## Données affichées
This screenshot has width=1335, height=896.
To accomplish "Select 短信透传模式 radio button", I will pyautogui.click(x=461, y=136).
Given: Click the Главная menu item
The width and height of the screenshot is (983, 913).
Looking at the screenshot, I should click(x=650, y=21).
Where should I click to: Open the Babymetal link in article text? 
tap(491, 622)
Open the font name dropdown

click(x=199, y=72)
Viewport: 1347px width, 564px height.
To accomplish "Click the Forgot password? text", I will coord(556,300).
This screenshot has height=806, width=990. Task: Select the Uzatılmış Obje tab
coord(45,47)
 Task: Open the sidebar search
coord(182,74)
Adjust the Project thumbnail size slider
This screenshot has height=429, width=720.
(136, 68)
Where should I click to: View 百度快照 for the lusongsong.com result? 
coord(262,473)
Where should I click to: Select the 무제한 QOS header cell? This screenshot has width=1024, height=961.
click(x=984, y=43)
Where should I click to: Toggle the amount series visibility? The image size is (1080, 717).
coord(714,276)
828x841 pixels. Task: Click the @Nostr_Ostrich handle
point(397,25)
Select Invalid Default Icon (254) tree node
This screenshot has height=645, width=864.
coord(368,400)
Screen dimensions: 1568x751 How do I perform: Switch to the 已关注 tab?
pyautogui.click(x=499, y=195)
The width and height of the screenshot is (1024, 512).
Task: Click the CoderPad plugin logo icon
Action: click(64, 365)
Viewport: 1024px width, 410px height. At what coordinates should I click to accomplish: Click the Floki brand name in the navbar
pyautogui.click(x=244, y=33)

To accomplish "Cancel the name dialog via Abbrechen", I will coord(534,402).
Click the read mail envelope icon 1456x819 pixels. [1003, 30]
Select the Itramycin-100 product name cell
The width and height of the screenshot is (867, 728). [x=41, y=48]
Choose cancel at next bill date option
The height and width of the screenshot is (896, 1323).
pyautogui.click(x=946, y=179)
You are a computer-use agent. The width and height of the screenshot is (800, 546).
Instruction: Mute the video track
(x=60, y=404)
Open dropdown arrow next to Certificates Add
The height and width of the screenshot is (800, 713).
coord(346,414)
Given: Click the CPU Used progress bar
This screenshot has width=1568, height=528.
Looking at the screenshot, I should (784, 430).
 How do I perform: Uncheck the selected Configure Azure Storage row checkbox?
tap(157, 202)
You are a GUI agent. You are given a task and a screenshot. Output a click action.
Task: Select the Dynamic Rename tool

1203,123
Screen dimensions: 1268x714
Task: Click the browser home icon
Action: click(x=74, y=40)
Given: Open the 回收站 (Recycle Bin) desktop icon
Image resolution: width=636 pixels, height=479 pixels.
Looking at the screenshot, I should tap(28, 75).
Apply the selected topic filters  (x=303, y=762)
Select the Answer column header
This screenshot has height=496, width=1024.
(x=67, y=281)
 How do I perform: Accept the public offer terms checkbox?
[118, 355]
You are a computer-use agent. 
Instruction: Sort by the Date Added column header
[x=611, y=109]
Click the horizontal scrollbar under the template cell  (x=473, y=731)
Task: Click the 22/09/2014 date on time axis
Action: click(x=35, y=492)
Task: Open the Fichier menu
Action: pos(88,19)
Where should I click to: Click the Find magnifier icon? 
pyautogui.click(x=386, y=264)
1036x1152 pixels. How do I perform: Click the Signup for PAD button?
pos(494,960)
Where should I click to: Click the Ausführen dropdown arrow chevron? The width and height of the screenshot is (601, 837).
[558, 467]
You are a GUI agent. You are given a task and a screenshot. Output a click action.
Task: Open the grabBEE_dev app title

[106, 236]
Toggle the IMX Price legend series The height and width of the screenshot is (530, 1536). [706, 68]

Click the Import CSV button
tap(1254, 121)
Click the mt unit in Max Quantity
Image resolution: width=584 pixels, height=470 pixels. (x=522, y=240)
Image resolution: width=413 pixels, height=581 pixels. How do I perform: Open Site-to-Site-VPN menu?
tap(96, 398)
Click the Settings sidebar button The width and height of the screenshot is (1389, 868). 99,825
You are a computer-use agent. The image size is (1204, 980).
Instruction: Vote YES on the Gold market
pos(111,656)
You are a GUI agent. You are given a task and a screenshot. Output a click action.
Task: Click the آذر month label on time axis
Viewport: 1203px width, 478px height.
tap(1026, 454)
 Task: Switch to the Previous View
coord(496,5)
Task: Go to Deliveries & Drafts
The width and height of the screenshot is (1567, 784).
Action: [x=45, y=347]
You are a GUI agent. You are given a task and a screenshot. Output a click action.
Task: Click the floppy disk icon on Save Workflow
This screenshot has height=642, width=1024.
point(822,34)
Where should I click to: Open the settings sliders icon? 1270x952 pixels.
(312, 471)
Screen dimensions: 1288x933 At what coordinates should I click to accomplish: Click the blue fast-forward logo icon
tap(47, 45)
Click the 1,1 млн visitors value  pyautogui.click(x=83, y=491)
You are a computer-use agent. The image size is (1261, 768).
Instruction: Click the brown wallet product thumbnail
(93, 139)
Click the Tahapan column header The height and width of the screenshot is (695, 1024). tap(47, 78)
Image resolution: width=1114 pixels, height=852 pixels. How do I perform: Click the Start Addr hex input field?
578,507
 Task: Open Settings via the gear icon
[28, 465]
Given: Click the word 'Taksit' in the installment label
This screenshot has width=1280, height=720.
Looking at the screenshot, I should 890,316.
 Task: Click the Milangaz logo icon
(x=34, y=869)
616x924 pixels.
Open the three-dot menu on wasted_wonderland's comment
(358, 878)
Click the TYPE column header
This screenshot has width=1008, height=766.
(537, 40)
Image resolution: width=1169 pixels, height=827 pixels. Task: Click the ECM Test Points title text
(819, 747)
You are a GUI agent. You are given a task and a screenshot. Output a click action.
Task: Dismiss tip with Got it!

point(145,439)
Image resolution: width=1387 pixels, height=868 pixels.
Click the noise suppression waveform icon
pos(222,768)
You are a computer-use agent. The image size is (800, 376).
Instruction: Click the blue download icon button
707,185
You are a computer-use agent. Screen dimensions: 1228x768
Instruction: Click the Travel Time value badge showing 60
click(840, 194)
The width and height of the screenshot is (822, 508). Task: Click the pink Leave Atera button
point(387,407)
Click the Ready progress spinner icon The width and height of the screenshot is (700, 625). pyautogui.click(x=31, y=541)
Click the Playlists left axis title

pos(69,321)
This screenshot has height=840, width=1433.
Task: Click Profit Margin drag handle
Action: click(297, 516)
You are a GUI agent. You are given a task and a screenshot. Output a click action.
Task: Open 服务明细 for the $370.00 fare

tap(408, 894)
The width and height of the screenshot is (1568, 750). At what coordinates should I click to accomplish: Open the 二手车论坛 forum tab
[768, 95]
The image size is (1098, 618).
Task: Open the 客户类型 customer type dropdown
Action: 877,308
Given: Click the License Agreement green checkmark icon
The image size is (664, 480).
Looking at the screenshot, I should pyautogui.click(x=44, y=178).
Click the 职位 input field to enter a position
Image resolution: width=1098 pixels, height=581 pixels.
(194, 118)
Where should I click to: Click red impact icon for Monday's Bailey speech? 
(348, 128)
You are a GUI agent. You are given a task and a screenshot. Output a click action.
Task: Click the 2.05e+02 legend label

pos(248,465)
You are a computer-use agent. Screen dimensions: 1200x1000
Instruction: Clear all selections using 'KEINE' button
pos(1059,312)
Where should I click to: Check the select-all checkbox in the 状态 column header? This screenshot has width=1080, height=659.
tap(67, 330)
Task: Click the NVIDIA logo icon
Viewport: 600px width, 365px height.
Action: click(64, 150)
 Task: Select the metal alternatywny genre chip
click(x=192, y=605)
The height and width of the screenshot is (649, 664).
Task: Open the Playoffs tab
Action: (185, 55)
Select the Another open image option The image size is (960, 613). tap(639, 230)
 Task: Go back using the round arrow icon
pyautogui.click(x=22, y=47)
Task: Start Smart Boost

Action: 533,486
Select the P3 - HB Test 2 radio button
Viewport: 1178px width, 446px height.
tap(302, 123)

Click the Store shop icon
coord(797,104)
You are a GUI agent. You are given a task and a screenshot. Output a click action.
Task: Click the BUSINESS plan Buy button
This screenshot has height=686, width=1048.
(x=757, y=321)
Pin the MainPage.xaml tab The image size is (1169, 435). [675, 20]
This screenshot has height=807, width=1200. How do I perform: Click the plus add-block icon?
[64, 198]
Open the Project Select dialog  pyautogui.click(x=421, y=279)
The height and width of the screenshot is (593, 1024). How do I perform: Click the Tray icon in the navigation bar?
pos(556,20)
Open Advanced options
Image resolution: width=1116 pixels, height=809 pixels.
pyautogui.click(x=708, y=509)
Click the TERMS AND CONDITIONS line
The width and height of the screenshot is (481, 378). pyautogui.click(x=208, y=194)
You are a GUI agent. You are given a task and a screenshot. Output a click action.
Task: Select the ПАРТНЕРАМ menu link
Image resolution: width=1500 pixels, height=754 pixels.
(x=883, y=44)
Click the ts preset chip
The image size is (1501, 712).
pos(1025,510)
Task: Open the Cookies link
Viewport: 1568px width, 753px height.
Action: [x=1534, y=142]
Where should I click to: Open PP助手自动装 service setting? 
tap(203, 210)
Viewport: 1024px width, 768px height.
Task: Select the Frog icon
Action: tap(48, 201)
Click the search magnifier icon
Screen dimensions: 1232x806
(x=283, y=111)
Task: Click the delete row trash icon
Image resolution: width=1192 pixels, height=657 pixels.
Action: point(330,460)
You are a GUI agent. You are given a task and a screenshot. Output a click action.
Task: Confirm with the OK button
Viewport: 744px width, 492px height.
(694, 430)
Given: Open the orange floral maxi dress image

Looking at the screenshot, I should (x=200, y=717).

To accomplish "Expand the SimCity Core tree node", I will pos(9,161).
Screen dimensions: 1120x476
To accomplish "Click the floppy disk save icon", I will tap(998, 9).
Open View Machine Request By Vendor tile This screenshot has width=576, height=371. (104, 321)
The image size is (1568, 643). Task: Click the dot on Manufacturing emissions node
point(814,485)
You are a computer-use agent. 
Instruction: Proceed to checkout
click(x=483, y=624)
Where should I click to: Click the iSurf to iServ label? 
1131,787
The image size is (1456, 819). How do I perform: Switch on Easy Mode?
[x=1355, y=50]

## Consigne
Recopiez à l'identique les lignes des données situées entre celle qui contient « Given: Click the License » et celle qui contient « pos(248,465) », ces deux lignes comprises.

## Résultat final
Given: Click the License Agreement green checkmark icon
The image size is (664, 480).
Looking at the screenshot, I should pyautogui.click(x=44, y=178).
Click the 职位 input field to enter a position
Image resolution: width=1098 pixels, height=581 pixels.
(194, 118)
Where should I click to: Click red impact icon for Monday's Bailey speech? 
(348, 128)
You are a GUI agent. You are given a task and a screenshot. Output a click action.
Task: Click the 2.05e+02 legend label

pos(248,465)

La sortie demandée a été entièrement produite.